■ **Directions**
Repeat these lines word for word, from the start of the lines up to and including the line containing "will [1086, 37].".

# START OF Recorded data

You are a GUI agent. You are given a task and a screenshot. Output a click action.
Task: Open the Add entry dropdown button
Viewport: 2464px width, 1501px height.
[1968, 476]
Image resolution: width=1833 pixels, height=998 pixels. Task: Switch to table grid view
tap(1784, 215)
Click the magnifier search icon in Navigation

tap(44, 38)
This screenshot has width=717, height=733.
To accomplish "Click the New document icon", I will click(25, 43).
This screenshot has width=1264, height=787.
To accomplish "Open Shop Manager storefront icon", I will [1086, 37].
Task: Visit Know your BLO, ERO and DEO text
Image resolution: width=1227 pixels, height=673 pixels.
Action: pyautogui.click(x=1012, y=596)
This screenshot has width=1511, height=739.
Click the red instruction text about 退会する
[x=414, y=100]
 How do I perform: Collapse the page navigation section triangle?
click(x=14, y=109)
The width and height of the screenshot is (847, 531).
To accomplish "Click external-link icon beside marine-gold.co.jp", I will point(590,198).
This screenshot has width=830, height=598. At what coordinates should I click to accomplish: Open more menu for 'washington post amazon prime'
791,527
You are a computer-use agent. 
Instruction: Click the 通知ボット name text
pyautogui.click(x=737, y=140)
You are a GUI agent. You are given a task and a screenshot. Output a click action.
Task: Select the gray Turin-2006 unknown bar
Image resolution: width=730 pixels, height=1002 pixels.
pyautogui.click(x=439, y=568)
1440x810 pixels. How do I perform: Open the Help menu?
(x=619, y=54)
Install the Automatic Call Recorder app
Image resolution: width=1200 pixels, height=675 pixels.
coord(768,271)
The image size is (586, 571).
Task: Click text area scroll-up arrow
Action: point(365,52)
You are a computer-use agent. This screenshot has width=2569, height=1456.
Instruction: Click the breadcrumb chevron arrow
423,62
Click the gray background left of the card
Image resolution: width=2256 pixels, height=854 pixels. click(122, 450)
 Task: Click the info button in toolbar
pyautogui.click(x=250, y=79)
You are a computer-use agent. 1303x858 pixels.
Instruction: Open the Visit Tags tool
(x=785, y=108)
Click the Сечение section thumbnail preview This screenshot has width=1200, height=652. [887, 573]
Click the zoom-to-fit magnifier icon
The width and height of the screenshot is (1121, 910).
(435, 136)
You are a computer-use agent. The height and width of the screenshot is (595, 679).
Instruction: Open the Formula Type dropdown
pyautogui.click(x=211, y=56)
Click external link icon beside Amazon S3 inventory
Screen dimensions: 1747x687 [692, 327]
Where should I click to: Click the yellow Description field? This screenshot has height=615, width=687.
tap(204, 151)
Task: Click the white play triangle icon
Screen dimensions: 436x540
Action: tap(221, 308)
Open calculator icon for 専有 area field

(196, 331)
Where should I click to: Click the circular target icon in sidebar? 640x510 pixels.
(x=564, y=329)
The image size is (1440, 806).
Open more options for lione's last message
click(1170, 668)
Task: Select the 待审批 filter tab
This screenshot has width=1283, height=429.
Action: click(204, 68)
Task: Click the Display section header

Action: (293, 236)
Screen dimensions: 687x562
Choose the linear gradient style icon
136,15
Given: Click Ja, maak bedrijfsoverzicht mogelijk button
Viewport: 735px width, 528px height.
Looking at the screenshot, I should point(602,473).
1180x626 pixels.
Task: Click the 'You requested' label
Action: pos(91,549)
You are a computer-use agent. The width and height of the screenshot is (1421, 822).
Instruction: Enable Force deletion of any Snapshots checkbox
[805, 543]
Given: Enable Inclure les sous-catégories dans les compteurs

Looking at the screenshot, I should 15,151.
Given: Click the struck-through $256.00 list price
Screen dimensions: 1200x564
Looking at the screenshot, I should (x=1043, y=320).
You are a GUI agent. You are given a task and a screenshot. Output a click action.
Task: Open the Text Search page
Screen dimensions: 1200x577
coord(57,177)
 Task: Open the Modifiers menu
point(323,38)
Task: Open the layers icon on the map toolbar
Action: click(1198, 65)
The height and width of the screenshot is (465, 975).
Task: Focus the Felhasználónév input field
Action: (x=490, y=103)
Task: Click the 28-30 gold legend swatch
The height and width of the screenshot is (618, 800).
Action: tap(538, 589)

# END OF Recorded data

■ **Exercise answer**
You are a GUI agent. You are given a task and a screenshot. Output a click action.
Task: Open the Add entry dropdown button
Viewport: 2464px width, 1501px height.
[1968, 476]
Image resolution: width=1833 pixels, height=998 pixels. Task: Switch to table grid view
tap(1784, 215)
Click the magnifier search icon in Navigation

tap(44, 38)
This screenshot has width=717, height=733.
To accomplish "Click the New document icon", I will click(25, 43).
This screenshot has width=1264, height=787.
To accomplish "Open Shop Manager storefront icon", I will [1086, 37].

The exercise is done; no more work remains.